_Tasks and exercises:_
**1)** According to the avocado post, which eating plan denies the writer all forms of cheese?
**2)** Write the next part of the avocado post, starting after its last sentence.

_Selected text:_
────
It may be just me, but if I accomplish all of the below 4 things in terms of avocados I feel like I could rule the world:
- Buy the right number of and perfectly sized avocados at the right time so that I never have to throw away a gross one
- Open them all at the right time so they are perfectly ripe
- Remove the pit without making a mess/cutting my finger off/or shooting it across the kitchen
- Effectively use them all right when open vs. saving for later and half of it then turns brown and gooey on top
After you have paid four bucks an avocado and then you have to throw away one because it turns into a science experiment and/or you make some delicious dish and are about to put the delightful creamy avocado on top and you slice open that sucker and it is an alien pod- it really puts a downer on your meal- especially if you are on the Whole 30 and are denied all forms of cheese and literally the avocado is your lone elixir to missing the nectar of the cow.
────
_Material:_
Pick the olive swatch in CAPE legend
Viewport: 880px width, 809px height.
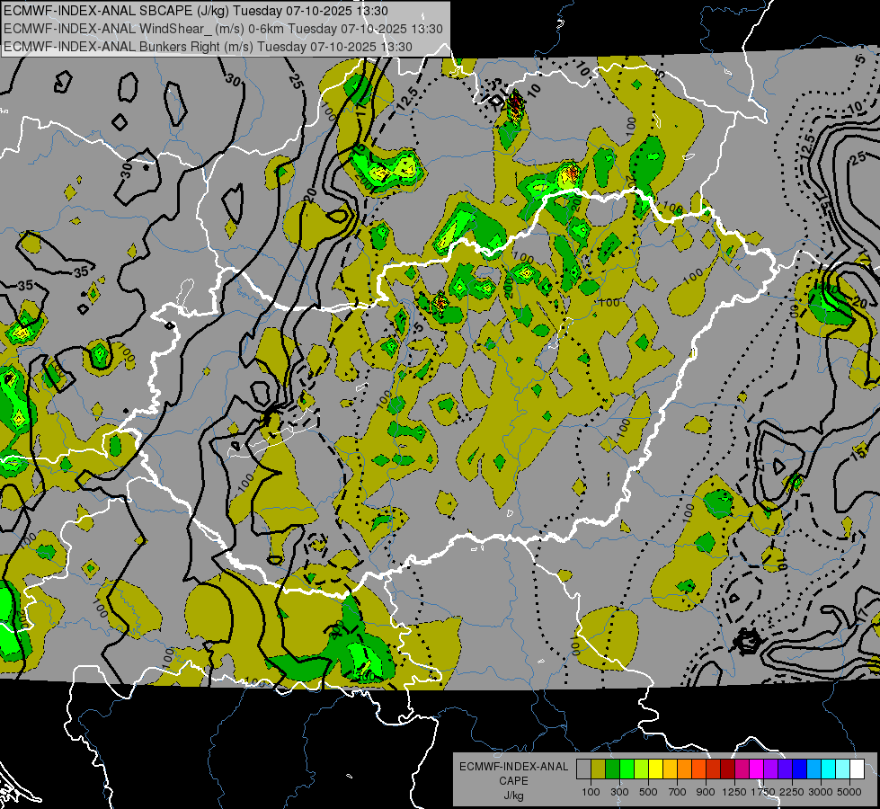(598, 769)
────
_Expected responses:_
**1)** The Whole 30

**2)**
You know that philosophy of “don’t sweat the small stuff”, well on the Whole 30 I embrace the concept of “the small stuff will keep you from missing cheese”. Seriously I have gotten past the half-n-half and can embrace all things coconut and almond but the loss of the cheese is a tough one so a couple of ideas to replace the gloriousness of sharp cheddar and barrel aged feta in your life are below. **Side note- there is no time to miss such lame cheese as Colby or your basic Gouda- take it up a notch people embrace your inner cheese snob and dream about a double cream brie from happy Irish cows.
Small stuff to do or think about when missing Cheese:
- Make some crispy bacon (just no place in the world for limp bacon) and dip it like a chip in some mashed avocado.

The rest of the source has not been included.